Stored dataset items:
== == ==

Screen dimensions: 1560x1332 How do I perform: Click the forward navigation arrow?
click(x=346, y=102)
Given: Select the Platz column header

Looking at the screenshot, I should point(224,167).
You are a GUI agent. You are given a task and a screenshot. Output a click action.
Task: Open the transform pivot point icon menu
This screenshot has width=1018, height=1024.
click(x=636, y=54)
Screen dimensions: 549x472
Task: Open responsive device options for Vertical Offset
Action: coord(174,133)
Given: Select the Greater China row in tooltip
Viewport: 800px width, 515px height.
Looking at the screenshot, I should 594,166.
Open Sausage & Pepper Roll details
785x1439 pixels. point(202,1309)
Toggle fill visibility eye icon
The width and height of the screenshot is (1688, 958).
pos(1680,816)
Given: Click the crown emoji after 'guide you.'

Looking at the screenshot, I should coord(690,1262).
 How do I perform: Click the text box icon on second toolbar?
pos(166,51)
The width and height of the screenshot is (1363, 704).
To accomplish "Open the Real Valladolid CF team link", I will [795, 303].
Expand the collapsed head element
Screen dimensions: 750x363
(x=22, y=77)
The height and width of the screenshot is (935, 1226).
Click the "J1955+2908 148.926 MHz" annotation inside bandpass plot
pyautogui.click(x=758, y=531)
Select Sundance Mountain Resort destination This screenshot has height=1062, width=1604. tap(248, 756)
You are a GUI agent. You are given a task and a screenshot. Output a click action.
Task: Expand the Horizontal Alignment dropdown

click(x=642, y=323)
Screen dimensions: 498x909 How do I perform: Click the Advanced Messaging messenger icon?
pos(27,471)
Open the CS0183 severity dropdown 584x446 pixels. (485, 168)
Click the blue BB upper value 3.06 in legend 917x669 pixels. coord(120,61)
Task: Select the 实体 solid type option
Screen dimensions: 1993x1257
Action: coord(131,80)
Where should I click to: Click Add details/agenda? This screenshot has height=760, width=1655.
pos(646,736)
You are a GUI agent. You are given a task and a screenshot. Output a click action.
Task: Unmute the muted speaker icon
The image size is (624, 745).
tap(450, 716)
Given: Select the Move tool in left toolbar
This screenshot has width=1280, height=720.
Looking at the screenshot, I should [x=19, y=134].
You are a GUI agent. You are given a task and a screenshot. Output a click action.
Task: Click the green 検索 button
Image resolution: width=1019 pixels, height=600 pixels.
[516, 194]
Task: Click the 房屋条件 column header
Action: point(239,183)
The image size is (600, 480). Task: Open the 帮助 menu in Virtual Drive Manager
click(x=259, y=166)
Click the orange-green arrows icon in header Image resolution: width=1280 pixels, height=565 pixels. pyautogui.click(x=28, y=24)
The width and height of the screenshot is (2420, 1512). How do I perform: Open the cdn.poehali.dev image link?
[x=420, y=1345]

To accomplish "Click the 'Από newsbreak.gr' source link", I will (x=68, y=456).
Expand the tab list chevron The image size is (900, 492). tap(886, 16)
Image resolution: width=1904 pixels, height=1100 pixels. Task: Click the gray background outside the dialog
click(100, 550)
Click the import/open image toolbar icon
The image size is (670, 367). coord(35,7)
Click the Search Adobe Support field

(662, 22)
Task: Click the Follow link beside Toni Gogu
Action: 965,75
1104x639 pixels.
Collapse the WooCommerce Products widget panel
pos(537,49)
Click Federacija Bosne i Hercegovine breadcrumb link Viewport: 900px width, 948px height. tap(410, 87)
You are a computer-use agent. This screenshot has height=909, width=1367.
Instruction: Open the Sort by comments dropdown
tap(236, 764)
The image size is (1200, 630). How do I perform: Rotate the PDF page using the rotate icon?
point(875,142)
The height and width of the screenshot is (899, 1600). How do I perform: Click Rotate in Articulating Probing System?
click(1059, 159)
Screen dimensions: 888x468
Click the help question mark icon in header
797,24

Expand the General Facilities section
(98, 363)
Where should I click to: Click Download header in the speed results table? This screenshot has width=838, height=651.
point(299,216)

== == ==

Written exercise: Reproduce all of the rows above, replacing each occurrence of "GUI agent" with "graphical interface agent" and leaving everything else unchanged.

Task solution:
Screen dimensions: 1560x1332 How do I perform: Click the forward navigation arrow?
click(x=346, y=102)
Given: Select the Platz column header

Looking at the screenshot, I should point(224,167).
You are a graphical interface agent. You are given a task and a screenshot. Output a click action.
Task: Open the transform pivot point icon menu
This screenshot has width=1018, height=1024.
click(x=636, y=54)
Screen dimensions: 549x472
Task: Open responsive device options for Vertical Offset
Action: coord(174,133)
Given: Select the Greater China row in tooltip
Viewport: 800px width, 515px height.
Looking at the screenshot, I should 594,166.
Open Sausage & Pepper Roll details
785x1439 pixels. point(202,1309)
Toggle fill visibility eye icon
The width and height of the screenshot is (1688, 958).
pos(1680,816)
Given: Click the crown emoji after 'guide you.'

Looking at the screenshot, I should coord(690,1262).
 How do I perform: Click the text box icon on second toolbar?
pos(166,51)
The width and height of the screenshot is (1363, 704).
To accomplish "Open the Real Valladolid CF team link", I will [795, 303].
Expand the collapsed head element
Screen dimensions: 750x363
(x=22, y=77)
The height and width of the screenshot is (935, 1226).
Click the "J1955+2908 148.926 MHz" annotation inside bandpass plot
pyautogui.click(x=758, y=531)
Select Sundance Mountain Resort destination This screenshot has height=1062, width=1604. tap(248, 756)
You are a graphical interface agent. You are given a task and a screenshot. Output a click action.
Task: Expand the Horizontal Alignment dropdown

click(x=642, y=323)
Screen dimensions: 498x909 How do I perform: Click the Advanced Messaging messenger icon?
pos(27,471)
Open the CS0183 severity dropdown 584x446 pixels. (485, 168)
Click the blue BB upper value 3.06 in legend 917x669 pixels. coord(120,61)
Task: Select the 实体 solid type option
Screen dimensions: 1993x1257
Action: coord(131,80)
Where should I click to: Click Add details/agenda? This screenshot has height=760, width=1655.
pos(646,736)
You are a graphical interface agent. You are given a task and a screenshot. Output a click action.
Task: Unmute the muted speaker icon
The image size is (624, 745).
tap(450, 716)
Given: Select the Move tool in left toolbar
This screenshot has width=1280, height=720.
Looking at the screenshot, I should [x=19, y=134].
You are a graphical interface agent. You are given a task and a screenshot. Output a click action.
Task: Click the green 検索 button
Image resolution: width=1019 pixels, height=600 pixels.
[516, 194]
Task: Click the 房屋条件 column header
Action: point(239,183)
The image size is (600, 480). Task: Open the 帮助 menu in Virtual Drive Manager
click(x=259, y=166)
Click the orange-green arrows icon in header Image resolution: width=1280 pixels, height=565 pixels. pyautogui.click(x=28, y=24)
The width and height of the screenshot is (2420, 1512). How do I perform: Open the cdn.poehali.dev image link?
[x=420, y=1345]

To accomplish "Click the 'Από newsbreak.gr' source link", I will (x=68, y=456).
Expand the tab list chevron The image size is (900, 492). tap(886, 16)
Image resolution: width=1904 pixels, height=1100 pixels. Task: Click the gray background outside the dialog
click(100, 550)
Click the import/open image toolbar icon
The image size is (670, 367). coord(35,7)
Click the Search Adobe Support field

(662, 22)
Task: Click the Follow link beside Toni Gogu
Action: 965,75
1104x639 pixels.
Collapse the WooCommerce Products widget panel
pos(537,49)
Click Federacija Bosne i Hercegovine breadcrumb link Viewport: 900px width, 948px height. tap(410, 87)
You are a computer-use agent. This screenshot has height=909, width=1367.
Instruction: Open the Sort by comments dropdown
tap(236, 764)
The image size is (1200, 630). How do I perform: Rotate the PDF page using the rotate icon?
point(875,142)
The height and width of the screenshot is (899, 1600). How do I perform: Click Rotate in Articulating Probing System?
click(1059, 159)
Screen dimensions: 888x468
Click the help question mark icon in header
797,24

Expand the General Facilities section
(98, 363)
Where should I click to: Click Download header in the speed results table? This screenshot has width=838, height=651.
point(299,216)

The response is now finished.